Please put the listing, from its first line up to and including the line with "pyautogui.click(x=284, y=477)", into a Markdown table with the columns Row and Line, one numbered row per line and no rows for blank lines.

* begin *

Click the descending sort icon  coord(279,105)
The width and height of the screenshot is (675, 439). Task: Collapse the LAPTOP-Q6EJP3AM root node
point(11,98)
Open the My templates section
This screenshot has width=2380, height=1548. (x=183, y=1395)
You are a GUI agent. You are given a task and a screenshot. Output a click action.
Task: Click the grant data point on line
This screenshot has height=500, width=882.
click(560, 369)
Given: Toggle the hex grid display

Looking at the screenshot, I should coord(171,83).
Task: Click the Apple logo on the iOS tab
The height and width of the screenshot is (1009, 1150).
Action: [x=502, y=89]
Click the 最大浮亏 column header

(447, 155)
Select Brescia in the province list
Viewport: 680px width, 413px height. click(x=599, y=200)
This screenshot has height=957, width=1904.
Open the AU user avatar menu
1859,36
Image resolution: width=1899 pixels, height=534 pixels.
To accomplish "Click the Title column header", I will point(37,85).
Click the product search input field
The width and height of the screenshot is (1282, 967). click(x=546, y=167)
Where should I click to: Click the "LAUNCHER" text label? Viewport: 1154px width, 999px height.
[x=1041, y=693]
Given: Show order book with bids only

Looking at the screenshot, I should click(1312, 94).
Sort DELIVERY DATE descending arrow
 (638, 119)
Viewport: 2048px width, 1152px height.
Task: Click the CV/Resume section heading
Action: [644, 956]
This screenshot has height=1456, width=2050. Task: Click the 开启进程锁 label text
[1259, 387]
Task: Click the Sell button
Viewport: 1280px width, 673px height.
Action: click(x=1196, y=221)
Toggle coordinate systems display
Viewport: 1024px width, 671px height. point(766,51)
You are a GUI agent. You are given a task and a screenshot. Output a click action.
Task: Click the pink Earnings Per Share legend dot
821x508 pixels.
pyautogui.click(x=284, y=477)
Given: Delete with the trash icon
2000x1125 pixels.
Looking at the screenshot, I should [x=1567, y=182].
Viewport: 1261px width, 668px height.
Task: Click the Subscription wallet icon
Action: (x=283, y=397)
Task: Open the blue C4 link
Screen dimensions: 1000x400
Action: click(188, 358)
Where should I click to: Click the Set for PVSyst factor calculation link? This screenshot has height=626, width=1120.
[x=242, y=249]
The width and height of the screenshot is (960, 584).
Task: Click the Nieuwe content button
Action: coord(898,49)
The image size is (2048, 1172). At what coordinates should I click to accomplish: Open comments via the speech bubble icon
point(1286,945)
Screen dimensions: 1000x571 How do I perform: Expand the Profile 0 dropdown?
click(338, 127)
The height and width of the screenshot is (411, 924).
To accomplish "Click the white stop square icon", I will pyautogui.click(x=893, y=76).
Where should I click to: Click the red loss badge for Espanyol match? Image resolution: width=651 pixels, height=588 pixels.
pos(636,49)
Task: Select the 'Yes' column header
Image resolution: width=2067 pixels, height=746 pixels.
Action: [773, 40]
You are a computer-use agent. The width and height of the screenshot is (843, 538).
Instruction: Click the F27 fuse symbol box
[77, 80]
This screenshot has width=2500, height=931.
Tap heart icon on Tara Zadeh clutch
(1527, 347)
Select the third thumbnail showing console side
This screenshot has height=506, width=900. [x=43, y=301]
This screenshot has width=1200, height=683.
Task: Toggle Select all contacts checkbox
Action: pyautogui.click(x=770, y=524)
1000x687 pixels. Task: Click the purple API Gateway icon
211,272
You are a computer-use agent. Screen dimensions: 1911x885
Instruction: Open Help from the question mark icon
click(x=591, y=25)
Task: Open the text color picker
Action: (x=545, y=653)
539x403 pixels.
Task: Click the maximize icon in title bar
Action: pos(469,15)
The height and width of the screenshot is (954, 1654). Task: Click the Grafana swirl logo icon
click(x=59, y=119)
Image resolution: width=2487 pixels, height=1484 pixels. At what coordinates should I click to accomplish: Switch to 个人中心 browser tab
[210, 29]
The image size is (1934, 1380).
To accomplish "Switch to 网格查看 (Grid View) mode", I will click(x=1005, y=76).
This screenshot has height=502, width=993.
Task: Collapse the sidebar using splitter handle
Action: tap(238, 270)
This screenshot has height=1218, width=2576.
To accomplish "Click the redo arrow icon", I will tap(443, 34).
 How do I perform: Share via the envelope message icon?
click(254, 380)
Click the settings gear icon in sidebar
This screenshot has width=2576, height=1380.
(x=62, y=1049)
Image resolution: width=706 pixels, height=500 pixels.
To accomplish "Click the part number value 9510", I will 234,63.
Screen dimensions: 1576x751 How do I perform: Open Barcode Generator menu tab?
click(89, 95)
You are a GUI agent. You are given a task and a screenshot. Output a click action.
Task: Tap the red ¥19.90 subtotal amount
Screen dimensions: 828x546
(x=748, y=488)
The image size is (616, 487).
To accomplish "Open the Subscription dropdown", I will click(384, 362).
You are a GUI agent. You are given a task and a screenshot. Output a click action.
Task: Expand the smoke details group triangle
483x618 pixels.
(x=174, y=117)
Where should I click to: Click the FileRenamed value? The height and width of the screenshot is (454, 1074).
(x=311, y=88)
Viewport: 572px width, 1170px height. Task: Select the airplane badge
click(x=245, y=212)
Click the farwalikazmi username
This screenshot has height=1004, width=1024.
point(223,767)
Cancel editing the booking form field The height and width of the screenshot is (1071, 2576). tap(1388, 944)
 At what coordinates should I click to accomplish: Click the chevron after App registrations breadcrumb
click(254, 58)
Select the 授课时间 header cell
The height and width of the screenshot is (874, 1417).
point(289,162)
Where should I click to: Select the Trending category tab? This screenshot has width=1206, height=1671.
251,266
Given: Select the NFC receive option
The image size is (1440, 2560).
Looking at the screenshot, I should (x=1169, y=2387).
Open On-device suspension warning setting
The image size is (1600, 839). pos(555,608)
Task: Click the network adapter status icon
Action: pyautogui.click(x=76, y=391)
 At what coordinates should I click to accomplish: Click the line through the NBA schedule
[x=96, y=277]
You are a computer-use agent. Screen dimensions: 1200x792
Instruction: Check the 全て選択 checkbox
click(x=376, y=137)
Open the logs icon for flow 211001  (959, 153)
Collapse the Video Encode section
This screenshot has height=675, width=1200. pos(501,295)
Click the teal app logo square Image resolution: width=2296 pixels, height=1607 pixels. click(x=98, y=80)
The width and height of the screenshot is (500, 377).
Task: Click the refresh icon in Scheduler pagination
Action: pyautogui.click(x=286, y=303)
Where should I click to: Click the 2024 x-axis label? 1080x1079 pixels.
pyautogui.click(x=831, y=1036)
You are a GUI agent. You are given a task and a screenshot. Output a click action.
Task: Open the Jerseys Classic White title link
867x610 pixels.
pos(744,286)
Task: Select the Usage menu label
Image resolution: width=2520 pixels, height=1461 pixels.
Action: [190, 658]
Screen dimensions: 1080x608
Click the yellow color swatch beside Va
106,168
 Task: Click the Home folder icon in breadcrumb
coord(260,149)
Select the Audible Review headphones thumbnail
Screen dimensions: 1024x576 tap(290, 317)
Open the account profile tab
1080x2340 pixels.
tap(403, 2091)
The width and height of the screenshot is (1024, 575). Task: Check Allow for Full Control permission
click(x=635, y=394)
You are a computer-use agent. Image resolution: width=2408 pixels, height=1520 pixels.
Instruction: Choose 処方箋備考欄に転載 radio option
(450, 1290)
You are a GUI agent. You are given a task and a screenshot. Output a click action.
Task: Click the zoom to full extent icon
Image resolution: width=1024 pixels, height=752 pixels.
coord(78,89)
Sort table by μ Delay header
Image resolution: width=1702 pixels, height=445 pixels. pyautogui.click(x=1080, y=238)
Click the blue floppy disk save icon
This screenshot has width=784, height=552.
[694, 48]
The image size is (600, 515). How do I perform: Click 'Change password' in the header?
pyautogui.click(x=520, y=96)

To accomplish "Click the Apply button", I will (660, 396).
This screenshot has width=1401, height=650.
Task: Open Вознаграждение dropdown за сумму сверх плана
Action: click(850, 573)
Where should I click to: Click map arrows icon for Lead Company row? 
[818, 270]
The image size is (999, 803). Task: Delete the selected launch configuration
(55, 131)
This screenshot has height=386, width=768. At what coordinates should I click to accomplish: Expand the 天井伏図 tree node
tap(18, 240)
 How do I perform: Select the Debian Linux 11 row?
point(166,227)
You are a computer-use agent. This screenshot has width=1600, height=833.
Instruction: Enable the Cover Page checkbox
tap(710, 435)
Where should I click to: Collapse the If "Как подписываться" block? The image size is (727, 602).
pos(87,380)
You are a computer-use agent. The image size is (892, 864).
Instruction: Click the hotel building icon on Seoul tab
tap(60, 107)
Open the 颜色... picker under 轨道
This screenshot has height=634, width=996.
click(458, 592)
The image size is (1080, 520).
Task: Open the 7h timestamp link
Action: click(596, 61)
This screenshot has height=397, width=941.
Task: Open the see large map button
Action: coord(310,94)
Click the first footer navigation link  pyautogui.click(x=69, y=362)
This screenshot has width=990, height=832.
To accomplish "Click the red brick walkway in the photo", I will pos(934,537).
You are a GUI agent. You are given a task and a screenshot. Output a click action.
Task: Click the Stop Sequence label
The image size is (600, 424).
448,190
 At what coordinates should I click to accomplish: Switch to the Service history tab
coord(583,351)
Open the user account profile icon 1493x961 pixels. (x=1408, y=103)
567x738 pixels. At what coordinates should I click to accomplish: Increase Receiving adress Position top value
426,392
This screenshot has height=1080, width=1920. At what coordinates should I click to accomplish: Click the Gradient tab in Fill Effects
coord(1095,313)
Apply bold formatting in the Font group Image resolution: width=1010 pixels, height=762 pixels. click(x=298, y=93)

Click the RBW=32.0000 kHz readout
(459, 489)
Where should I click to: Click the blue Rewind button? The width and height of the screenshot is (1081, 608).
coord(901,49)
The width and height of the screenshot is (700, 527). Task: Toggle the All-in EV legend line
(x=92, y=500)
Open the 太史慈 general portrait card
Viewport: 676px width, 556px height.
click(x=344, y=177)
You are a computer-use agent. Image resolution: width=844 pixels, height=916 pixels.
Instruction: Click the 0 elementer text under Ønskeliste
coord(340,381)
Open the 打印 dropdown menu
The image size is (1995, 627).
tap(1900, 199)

* end *

__TASK RESULT__
| Row | Line |
|---|---|
| 1 | Click the descending sort icon  coord(279,105) |
| 2 | The width and height of the screenshot is (675, 439). Task: Collapse the LAPTOP-Q6EJP3AM root node |
| 3 | point(11,98) |
| 4 | Open the My templates section |
| 5 | This screenshot has width=2380, height=1548. (x=183, y=1395) |
| 6 | You are a GUI agent. You are given a task and a screenshot. Output a click action. |
| 7 | Task: Click the grant data point on line |
| 8 | This screenshot has height=500, width=882. |
| 9 | click(560, 369) |
| 10 | Given: Toggle the hex grid display |
| 11 | Looking at the screenshot, I should coord(171,83). |
| 12 | Task: Click the Apple logo on the iOS tab |
| 13 | The height and width of the screenshot is (1009, 1150). |
| 14 | Action: [x=502, y=89] |
| 15 | Click the 最大浮亏 column header |
| 16 | (447, 155) |
| 17 | Select Brescia in the province list |
| 18 | Viewport: 680px width, 413px height. click(x=599, y=200) |
| 19 | This screenshot has height=957, width=1904. |
| 20 | Open the AU user avatar menu |
| 21 | 1859,36 |
| 22 | Image resolution: width=1899 pixels, height=534 pixels. |
| 23 | To accomplish "Click the Title column header", I will point(37,85). |
| 24 | Click the product search input field |
| 25 | The width and height of the screenshot is (1282, 967). click(x=546, y=167) |
| 26 | Where should I click to: Click the "LAUNCHER" text label? Viewport: 1154px width, 999px height. |
| 27 | [x=1041, y=693] |
| 28 | Given: Show order book with bids only |
| 29 | Looking at the screenshot, I should click(1312, 94). |
| 30 | Sort DELIVERY DATE descending arrow |
| 31 |  (638, 119) |
| 32 | Viewport: 2048px width, 1152px height. |
| 33 | Task: Click the CV/Resume section heading |
| 34 | Action: [644, 956] |
| 35 | This screenshot has height=1456, width=2050. Task: Click the 开启进程锁 label text |
| 36 | [1259, 387] |
| 37 | Task: Click the Sell button |
| 38 | Viewport: 1280px width, 673px height. |
| 39 | Action: click(x=1196, y=221) |
| 40 | Toggle coordinate systems display |
| 41 | Viewport: 1024px width, 671px height. point(766,51) |
| 42 | You are a GUI agent. You are given a task and a screenshot. Output a click action. |
| 43 | Task: Click the pink Earnings Per Share legend dot |
| 44 | 821x508 pixels. |
| 45 | pyautogui.click(x=284, y=477) |